Traceback (most recent call last):
File “C:\Program Files\JetBrains\PyCharm 2017.3.3\helpers\pydev\pydevd.py”, line 1668, in
main()
File “C:\Program Files\JetBrains\PyCharm 2017.3.3\helpers\pydev\pydevd.py”, line 1662, in main
globals = debugger.run(setup[‘file’], None, None, is_module)
File “C:\Program Files\JetBrains\PyCharm 2017.3.3\helpers\pydev\pydevd.py”, line 1072, in run
pydev_imports.execfile(file, globals, locals) # execute the script
File “C:\Program Files\JetBrains\PyCharm 2017.3.3\helpers\pydev_pydev_imps_pydev_execfile.py”, line 18, in execfile
exec(compile(contents+"\n", file, ‘exec’), glob, loc)
File “E:/pytorch_project/pytorch-cfdnet/main_cfd.py”, line 349, in
main()
File “E:/pytorch_project/pytorch-cfdnet/main_cfd.py”, line 305, in main
train_error = train.forward()
File “E:/pytorch_project/pytorch-cfdnet\train.py”, line 72, in forward
loss.backward()
File “C:\Users\18mat\Anaconda3\lib\site-packages\torch\autograd\variable.py”, line 167, in backward
torch.autograd.backward(self, gradient, retain_graph, create_graph, retain_variables)
File “C:\Users\18mat\Anaconda3\lib\site-packages\torch\autograd_init_.py”, line 99, in backward
variables, grad_variables, retain_graph)
RuntimeError: one of the variables needed for gradient computation has been modified by an inplace operation

Process finished with exit code 1

my training code

    for batch_idx, (x, yt) in enumerate(self.data_loader):
        x = x.cuda(async=True)
        yt = yt.cuda(async=True)
        input_var = Variable(x)
        target_var = Variable(yt)
        y = self.model(input_var)
        loss = self.criterion(y, target_var)

        if self.vis:
            self.vis.line(
                    X=torch.ones((1, 1)).cpu() * self.iterations,
                    Y=torch.Tensor([loss.data[0]]).unsqueeze(0).cpu(),
                    # Y=new_loss.cpu(),
                    win=self.loss_window,
                    update='append')

        # measure accuracy and record loss
        #
        total_loss += new_loss.cuda()
        
        # compute gradient and do SGD step
        self.optimizer.zero_grad()
        loss.backward()

        self.optimizer.step()

        if batch_idx % 10 == 0:
            if (batch_idx*len(x) + 10*len(x)) <= len(self.data_loader.dataset):
                pbar.update(10 * len(x))
            else:
                pbar.update(len(self.data_loader.dataset) - batch_idx*len(x))

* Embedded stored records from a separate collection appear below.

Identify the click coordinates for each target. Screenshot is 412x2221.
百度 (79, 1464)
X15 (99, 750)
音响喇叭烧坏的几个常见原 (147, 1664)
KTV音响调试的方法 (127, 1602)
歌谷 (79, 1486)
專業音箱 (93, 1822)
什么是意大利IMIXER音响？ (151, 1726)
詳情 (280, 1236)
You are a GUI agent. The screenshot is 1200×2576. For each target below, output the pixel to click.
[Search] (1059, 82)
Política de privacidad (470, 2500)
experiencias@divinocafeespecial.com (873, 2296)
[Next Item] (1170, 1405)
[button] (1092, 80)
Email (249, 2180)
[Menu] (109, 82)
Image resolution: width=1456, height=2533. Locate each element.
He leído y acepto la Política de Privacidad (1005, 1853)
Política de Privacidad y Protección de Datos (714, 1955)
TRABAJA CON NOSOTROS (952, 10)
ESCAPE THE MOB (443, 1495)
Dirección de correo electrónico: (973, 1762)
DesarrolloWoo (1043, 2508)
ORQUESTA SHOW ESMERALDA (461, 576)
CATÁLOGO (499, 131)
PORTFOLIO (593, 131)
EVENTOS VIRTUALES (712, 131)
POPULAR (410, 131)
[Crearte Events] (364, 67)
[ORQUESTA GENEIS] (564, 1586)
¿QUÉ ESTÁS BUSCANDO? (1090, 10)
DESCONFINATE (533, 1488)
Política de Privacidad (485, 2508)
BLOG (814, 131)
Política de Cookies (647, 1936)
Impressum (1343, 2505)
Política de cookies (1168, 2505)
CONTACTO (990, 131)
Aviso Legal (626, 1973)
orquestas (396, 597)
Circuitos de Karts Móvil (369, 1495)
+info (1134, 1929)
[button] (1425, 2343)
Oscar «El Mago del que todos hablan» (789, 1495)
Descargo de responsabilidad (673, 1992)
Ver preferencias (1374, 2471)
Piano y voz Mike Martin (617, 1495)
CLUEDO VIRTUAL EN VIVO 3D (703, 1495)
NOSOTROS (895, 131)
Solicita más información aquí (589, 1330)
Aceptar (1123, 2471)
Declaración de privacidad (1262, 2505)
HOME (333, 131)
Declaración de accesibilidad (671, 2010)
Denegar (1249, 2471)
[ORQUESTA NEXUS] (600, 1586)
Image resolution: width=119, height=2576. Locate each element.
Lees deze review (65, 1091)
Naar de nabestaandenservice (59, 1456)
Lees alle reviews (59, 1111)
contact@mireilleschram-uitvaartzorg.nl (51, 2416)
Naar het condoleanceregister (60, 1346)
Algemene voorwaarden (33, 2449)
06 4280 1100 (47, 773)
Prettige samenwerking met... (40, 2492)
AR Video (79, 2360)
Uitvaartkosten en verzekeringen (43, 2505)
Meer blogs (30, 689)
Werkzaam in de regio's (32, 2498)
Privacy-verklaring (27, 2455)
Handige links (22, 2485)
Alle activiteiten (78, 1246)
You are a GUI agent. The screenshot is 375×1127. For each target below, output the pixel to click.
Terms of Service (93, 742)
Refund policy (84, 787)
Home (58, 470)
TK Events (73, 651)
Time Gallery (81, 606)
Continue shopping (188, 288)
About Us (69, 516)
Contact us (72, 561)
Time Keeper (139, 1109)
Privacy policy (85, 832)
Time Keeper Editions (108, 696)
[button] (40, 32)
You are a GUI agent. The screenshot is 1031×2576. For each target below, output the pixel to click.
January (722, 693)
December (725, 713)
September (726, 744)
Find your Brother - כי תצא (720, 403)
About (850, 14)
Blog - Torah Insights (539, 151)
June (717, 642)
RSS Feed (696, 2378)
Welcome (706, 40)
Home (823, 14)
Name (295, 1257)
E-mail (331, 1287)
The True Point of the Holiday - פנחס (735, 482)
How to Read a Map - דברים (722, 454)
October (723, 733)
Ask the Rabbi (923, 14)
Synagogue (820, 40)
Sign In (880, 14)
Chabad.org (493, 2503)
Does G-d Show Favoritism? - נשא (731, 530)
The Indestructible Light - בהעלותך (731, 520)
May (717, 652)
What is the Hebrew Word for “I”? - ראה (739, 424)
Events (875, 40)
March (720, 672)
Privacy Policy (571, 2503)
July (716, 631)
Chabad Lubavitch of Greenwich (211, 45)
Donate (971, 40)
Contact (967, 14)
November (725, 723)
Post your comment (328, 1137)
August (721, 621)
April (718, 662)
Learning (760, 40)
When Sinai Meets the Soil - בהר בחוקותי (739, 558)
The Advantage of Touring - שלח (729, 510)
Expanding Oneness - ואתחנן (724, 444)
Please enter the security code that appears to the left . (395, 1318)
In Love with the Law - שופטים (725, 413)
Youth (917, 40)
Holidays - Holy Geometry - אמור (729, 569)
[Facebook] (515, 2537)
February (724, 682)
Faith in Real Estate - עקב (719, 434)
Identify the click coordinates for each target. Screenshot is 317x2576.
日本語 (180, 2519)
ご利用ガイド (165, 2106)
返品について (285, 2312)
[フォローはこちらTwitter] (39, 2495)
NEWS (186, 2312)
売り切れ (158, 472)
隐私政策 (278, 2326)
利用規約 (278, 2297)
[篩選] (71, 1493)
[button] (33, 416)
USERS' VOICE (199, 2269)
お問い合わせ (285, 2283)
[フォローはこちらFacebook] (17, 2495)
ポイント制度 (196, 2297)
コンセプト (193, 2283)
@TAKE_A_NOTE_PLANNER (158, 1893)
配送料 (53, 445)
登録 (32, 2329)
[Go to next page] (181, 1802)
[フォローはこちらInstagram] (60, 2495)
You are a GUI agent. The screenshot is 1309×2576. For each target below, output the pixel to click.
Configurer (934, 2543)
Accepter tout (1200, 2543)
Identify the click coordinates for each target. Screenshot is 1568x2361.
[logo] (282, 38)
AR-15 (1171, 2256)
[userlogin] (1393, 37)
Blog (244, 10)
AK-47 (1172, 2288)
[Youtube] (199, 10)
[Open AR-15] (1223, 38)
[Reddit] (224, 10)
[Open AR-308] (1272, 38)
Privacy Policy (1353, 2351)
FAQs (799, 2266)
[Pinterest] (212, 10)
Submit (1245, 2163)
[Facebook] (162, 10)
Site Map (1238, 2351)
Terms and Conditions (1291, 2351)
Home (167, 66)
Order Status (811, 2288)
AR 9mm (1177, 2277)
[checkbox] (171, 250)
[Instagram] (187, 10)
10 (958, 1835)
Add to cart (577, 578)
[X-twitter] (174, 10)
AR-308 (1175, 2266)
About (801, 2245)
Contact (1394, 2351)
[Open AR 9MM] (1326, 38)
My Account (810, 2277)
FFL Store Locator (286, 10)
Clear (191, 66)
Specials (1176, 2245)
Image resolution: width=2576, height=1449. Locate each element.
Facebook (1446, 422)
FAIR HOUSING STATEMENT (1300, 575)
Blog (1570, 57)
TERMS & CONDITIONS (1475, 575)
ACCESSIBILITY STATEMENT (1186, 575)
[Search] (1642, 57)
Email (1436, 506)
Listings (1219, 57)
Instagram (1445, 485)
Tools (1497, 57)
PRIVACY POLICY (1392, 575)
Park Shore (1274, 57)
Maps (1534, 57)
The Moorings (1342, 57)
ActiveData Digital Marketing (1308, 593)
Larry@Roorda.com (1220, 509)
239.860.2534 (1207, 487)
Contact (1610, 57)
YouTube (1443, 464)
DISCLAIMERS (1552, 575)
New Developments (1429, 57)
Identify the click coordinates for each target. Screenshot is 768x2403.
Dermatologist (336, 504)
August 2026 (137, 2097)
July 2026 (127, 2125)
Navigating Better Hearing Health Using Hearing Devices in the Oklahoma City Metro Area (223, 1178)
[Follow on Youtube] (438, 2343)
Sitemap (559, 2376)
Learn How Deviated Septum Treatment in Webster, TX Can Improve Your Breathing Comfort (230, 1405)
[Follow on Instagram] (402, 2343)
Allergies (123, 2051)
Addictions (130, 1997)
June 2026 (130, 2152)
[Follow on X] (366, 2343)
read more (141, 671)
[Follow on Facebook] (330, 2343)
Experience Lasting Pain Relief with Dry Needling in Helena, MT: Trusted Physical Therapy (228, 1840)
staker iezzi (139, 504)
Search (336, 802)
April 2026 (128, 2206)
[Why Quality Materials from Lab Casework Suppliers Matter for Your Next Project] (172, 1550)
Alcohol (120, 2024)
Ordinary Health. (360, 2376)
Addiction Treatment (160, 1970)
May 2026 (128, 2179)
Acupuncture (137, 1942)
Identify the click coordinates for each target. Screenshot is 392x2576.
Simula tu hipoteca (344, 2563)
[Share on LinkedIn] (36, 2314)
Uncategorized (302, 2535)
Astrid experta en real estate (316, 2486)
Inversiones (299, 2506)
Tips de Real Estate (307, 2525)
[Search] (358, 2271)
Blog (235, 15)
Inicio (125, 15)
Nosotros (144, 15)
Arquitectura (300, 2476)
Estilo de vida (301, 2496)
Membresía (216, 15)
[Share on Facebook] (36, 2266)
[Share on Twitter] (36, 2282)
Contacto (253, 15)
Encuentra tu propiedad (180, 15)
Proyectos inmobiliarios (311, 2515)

        self.iterations += 1

    pbar.close()

(Emanuel Jöbstl) #2

Some code seems to be missing from your example. For instance, the variable new_loss is not initialized in your snipped.

For a start, you can try to remove all code not directly related to backward/forward passes. That will definitively make debugging easier.


(dohwan.lee) #3

BCELoss is built on top of sigmoid layer, which is numerically unstable.(by yzgao)
So, it is necessary to add similar loss modules to address this numerical stability issue. (by yzgao)